This article was originally published by Radio Free Asia and is reprinted with permission.
Russian Prosecutor General Igor Krasnov is visiting North Korea to improve cooperation, his office said, marking the first visit by a chief Russian prosecutor to the isolated North.
Krasnov, on his first visit to North Korea, will meet his North Korean counterpart and discuss issues of bilateral cooperation, his office said in a statement posted on its website on Monday.
He will also sign a “cooperation agreement” between prosecutors’ offices from the two countries for the period 2024 to 2026, it added, without providing details.
North Korea and Russia have expanded cooperation in various sectors following Russian President Vladimir Putin’s trip to Pyongyang last month for summit talks with North Korean leader Kim Jong Un.
The two discussed bolstering their economic and security relations and they underscored their shared defiance of Western sanctions.
Under a new partnership treaty announced at their summit, Putin and Kim agreed to offer each other military assistance “without delay” if either were attacked.
Russia has been cozying up to North Korea since Putin ordered the invasion of Ukraine in February 2022. The United States has accused North Korea of sending Russia weapons for use in its Ukraine war but both North Korea and Russia deny that.
Last week, the North’s Kim met a Russian military delegation, led by Russia’s vice defense minister, Aleksey Krivoruchko, in Pyongyang, and discussed the “importance and necessity” of military cooperation.
Minister from Belarus
Amid the deepening cooperation between North Korea and Russia, the foreign minister of staunch Russian ally Belarus will visit North Korea this week, the North’s state-run Korean Central News Agency, or KCNA, reported.
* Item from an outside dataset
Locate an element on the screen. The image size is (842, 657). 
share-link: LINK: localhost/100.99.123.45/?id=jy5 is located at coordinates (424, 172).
Belarus, which shares borders with Russia, Ukraine, Poland, Lithuania and Latvia, has been supporting Russia’s invasion of Ukraine.
Foreign Minister Maxim Vladimirovich Ruzenkov will pay an official visit to Pyongyang from Tuesday to Friday, the KCNA said, without giving details of his itinerary.
In September last year, the president of Belarus, Alexander Lukashenko, suggested trilateral cooperation between Russia, North Korea and Belarus during a meeting with Putin.
In April, Belarusian Deputy Foreign Minister Evgeny Shestakov visited the North and met Vice Foreign Minister Im Chon Il. They agreed to strengthen high-level contacts and exchanges.
At that time, the two sides also agreed to promote cooperation in economic and cultural fields, and to closely support each other and cooperate in the international arena.